Passage
────────

Does Not Want
Earlier this spring, I decided to tame my strawberry patch. Not only had the strawberries begun to leap from their metal raised beds and into pathways, lawn, and adjacent plant beds, they were also at the point of choking themselves out.
Strawberries are an easy starter plant because they send off runners, which means the plants multiply quickly. They’re also allelopathic, which means they secrete self-made herbicide to destroy competitor plants. Unfortunately, strawberries can poison themselves with this herbicide. You have to either rotate your strawberries every three-ish years to move them away from the toxic soil, or you can interplant the bed with certain companion plants that mitigate the toxicity.
I’ve rotated them previously, and now I’m trying companion planting. First, I needed to thin the bed to make space for leeks, parsley, lettuce, and beans. I’m a softie who has a hard time pulling out thriving plants and tossing them into the compost. Don’t even get me started on the heartbreak I experience when I need to thin the carrots…
I posted on social media for folks to come pick up strawberry plants for free from my driveway. Within a few hours, I had dozens of requests. Since my priority was thinning the bed, I worked in my backyard garden, placing the strawberry plants in groups of 30 or so in old nursery buckets. Each person could grab a bucket, which was more than enough for a home garden—nurseries typically sold strawberries in six-packs!
I had about ten buckets sitting at the base of my driveway for folks to take without my involvement when I discovered one person had taken all of them. That’s right, about 300 strawberry plants.

────────

Supplied records
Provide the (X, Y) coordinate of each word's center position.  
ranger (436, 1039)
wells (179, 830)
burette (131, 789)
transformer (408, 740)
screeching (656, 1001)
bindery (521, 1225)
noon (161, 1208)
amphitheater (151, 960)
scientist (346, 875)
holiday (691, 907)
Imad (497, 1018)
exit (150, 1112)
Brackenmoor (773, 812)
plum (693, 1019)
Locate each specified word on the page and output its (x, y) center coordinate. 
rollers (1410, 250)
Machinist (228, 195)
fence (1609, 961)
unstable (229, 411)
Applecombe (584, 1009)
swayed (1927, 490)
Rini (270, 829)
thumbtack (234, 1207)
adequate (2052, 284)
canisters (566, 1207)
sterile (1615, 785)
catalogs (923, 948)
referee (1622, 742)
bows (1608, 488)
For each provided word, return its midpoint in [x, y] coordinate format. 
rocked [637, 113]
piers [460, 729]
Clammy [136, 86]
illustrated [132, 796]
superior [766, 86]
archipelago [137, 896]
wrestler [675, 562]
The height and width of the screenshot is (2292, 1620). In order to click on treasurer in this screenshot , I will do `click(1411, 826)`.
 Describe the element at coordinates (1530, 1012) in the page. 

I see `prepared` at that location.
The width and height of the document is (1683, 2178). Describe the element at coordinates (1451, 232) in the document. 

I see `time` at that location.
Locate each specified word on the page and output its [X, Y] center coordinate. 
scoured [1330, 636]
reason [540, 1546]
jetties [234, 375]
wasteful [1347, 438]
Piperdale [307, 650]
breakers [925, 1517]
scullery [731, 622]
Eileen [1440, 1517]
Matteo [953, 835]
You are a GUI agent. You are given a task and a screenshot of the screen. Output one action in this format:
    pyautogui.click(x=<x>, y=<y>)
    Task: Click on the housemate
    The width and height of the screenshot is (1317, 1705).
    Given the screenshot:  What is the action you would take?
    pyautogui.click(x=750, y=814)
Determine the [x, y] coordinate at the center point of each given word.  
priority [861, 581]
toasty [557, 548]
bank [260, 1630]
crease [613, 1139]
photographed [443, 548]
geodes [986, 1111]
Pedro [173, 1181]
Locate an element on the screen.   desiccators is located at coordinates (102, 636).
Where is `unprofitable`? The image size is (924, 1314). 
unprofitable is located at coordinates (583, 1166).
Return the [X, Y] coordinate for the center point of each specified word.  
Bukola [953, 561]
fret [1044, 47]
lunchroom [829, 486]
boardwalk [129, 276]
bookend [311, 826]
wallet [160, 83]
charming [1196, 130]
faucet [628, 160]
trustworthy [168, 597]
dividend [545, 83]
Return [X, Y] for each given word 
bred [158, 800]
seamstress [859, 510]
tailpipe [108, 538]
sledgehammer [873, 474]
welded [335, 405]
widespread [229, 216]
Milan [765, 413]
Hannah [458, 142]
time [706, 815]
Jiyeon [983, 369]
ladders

────────

Goal of the exercise
Copy everything from "I’ve rotated them" down to "strawberries in six-packs!" in the strawberry patch passage, swapping "strawberry plants" for "strawberry starts". Rely only on the strawberry patch passage, not on the lines.

Task solution
I’ve rotated them previously, and now I’m trying companion planting. First, I needed to thin the bed to make space for leeks, parsley, lettuce, and beans. I’m a softie who has a hard time pulling out thriving plants and tossing them into the compost. Don’t even get me started on the heartbreak I experience when I need to thin the carrots…
I posted on social media for folks to come pick up strawberry starts for free from my driveway. Within a few hours, I had dozens of requests. Since my priority was thinning the bed, I worked in my backyard garden, placing the strawberry starts in groups of 30 or so in old nursery buckets. Each person could grab a bucket, which was more than enough for a home garden—nurseries typically sold strawberries in six-packs!